Text shown |
-- Begin --
June 23, 2017[2017] 82 401 (Article)


1. Amidst the fear of GAAR looming large over multinational enterprises (MNEs) operating in India, the Central Government has introduced thin capitalization norms by insertion of Section 94B1 in the Income-tax Act, 1961 (Act) vide the Finance Act, 2017.

These norms are broadly based on the recommendations of the Action Point 4 - Limiting Base Erosion involving Interest Deductions an Other Payments of the Final Report of the base erosion and profit shifting (BEPS) Project.

Salient features of the Indian thin capitalisation norms, along with illustrations to demonstrate the impact of such norms on corporations working in India with a highly leveraged capital structure, have been shown below.

Let us first understand what is meant by thin capitalisation and why is there a need to bring in norms to control it.

What is Thin Capitalisation and why it needs to be regulated?

2. When the capital structure of a company comprises of debt as compared to equity, i.e., the ratio of debt to equity is high, it is called highly leveraged or thinly capitalized. The reason why companies may opt to operate with a highly-leveraged capital structure is simple. In case of investment by way of equity in an Indian company by a foreign parent, the foreign parent repatriates the return on its investment by way of dividends. Dividends are subject to a dividend distribution tax (DDT) in the hands of the Indian company at an effective rate of 20.36%. On the other hand, in case the Indian company is capitalised by way of a loan or any other form of debt from its foreign parent, the foreign parent receives interest on such debt. Such interest payment will be subject to a withholding tax in India, generally ranging from 5% to 20% on the gross amount, depending upon the nature of debt (subject to beneficial rate as per applicable tax treaty) which is deductible from the total income for computing income-tax, thus giving an arbitrage to foreign parents to thinly capitalise their Indian subsidiaries in order to save tax costs in the absence of any rules or norms to govern such thinly capitalized companies in India.

The presence of thinly capitalised companies causes erosion of tax base and shifting of profits to foreign jurisdictions, typically with a lower tax rate. This helps MNEs to reduce their overall tax costs at the group level.

3. Salient Features of this capitalization norms in India:-


3.1 Section 94B of the Act will be applicable to a borrower being (a) an Indian company; or (b) a permanent establishment2 (PE) of a foreign company in India in respect of interest expenditure or any other payment of similar nature incurred in respect of any debt3 issued by a non-resident, being an associated enterprise4 (AE) of such borrower.

Further, the proviso to Section 94B(1) of the Act creates a deeming fiction to recognise a debt to be issued by an AE of the borrower where the lender is not an AE of the borrower but an AE of the borrower either explicitly or implicitly provides a guaranty to the lender in respect of such debt or deposits a corresponding or matching amount of funds with the lender.
-- End --
Supplied information |
-- Begin --
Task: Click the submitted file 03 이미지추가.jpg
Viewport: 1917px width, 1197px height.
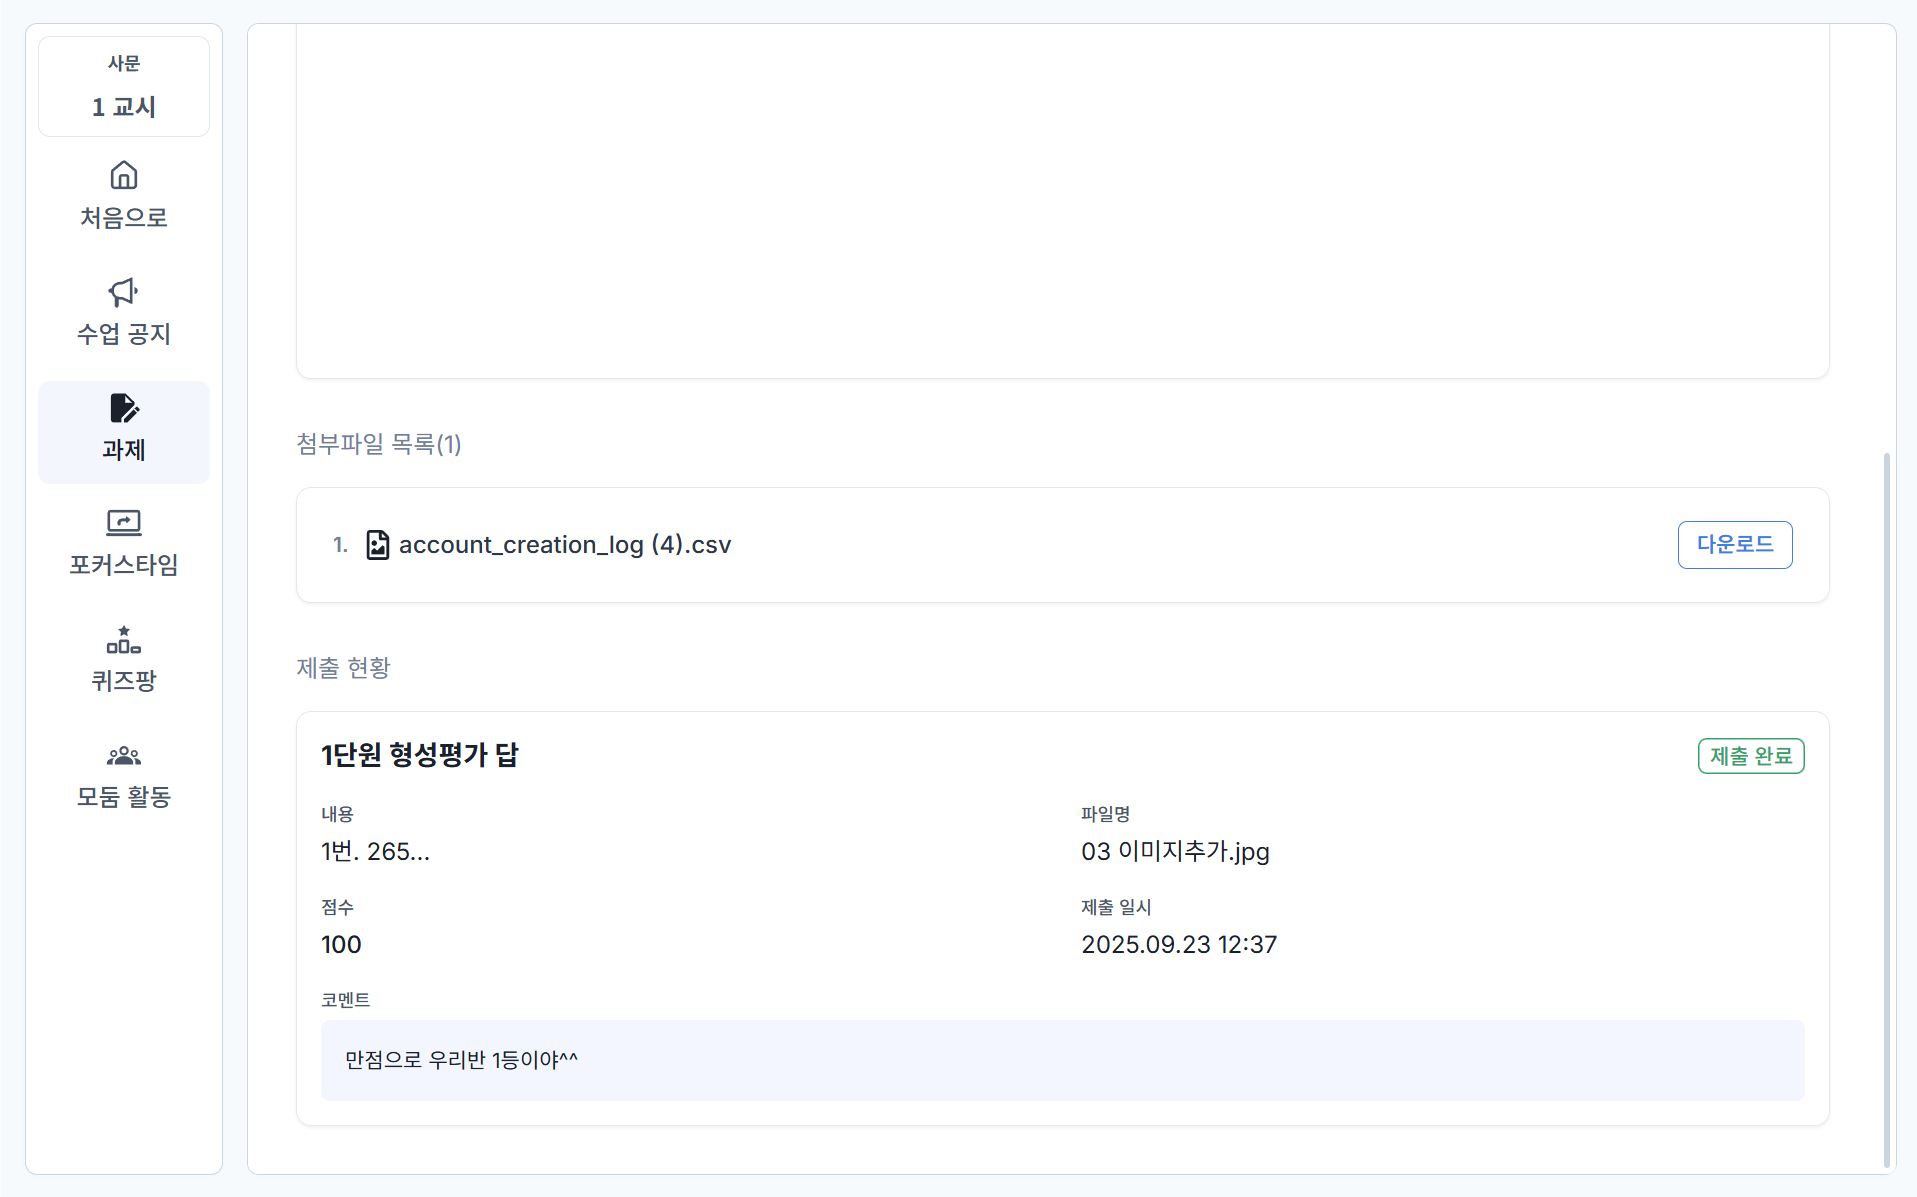Action: pyautogui.click(x=1175, y=852)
-- End --
What this exercise asks |
- A) Summarize the article on India's thin capitalization norms in three sentences.
- B) Continue the article on India's thin capitalization norms from the point where it stops.

Answers below |
- A) Through the Finance Act, 2017, India's Central Government inserted Section 94B into the Income-tax Act, 1961, bringing in thin capitalization norms that are broadly based on Action Point 4 of the Final Report of the BEPS Project. A company is thinly capitalized when its ratio of debt to equity is high, and foreign parents have had a tax reason to favor debt: dividends bear dividend distribution tax at an effective 20.36%, while interest faces withholding tax generally ranging from 5% to 20% and is deductible, which erodes the tax base and shifts profits to jurisdictions with lower tax rates. Section 94B applies to an Indian company or an Indian permanent establishment of a foreign company for interest or similar payments on debt issued by a non-resident associated enterprise, and it also treats a debt as issued by such an enterprise when an associated enterprise guarantees the loan or deposits a matching amount of funds with the lender.

- B)
It is interesting to note here that the proviso does not qualify the term AE by the words 'non- resident'. Thus, on a strict reading of the provision, cases where a guaranty is provided by a resident AE may also be caught within the rigours of Section 94B of the Act.

However, an exception has been made in respect of an Indian borrower engaged in the business of banking or insurance having regard to the special nature of such businesses.

De Minimis Threshold-

3.2 Section 94B of the Act is triggered only when the interest payments made to the foreign AE are in excess of INR 1 Crore.

It provides for disallowance of any interest expenditure or payment of similar nature, claimed as tax deductible to the extent such expenditure arises from excess interest payments.

Excess Interest

3.3 Section 94B(2) of the Act provides that the excess interest shall mean either (a) amount of total interest paid/payable in excess of 30 per cent of earnings before interest, taxes, depreciation and amortisation (EBITDA) of the borrower in a particular year; or (b) interest paid/payable to the AE for such year, whichever is less.

Carry-forward & Set-off

3.4 Where in a particular year interest is not wholly deductible as discussed above, such interest or part of interest may be carried-forward and set-off to the extent of the maximum allowable interest expenditure in any subsequent year for a maximum period of 8 subsequent years from the year in which such interest expense was first computed

Application/Impact Analysis

4. In view of the above provisions till AY 2017-18, the entire interest expense paid by a borrower to its lender outside India will be tax deductible in computing its total income under the Act. However, due to the introduction of Section 94B of the Act, from AY 2018-19 onwards, only the maximum allowable interest shall be tax deductible. Set out below is an impact analysis of thin capitalisation norms in case a highly leveraged borrower through the following illustrations:

4.1 Illustration 1

Particulars Amount (INR)
EBITDA of Indian borrower 100
30% of EBITDA 30
Interest incurred for AEs 5
Interest incurred for non-AEs 35
Total Interest Expense 40
Total Interest Expenses in excess of 30% of EBITDA (A) 10
Interest paid/payable to AEs (B) 5
Lower of A & B 5
Interest Expenses to be disallowed u/s 94B of the Act 5

4.2 Illustration 2: Where interest expense is only incurred for AEs

Particulars Amount (INR)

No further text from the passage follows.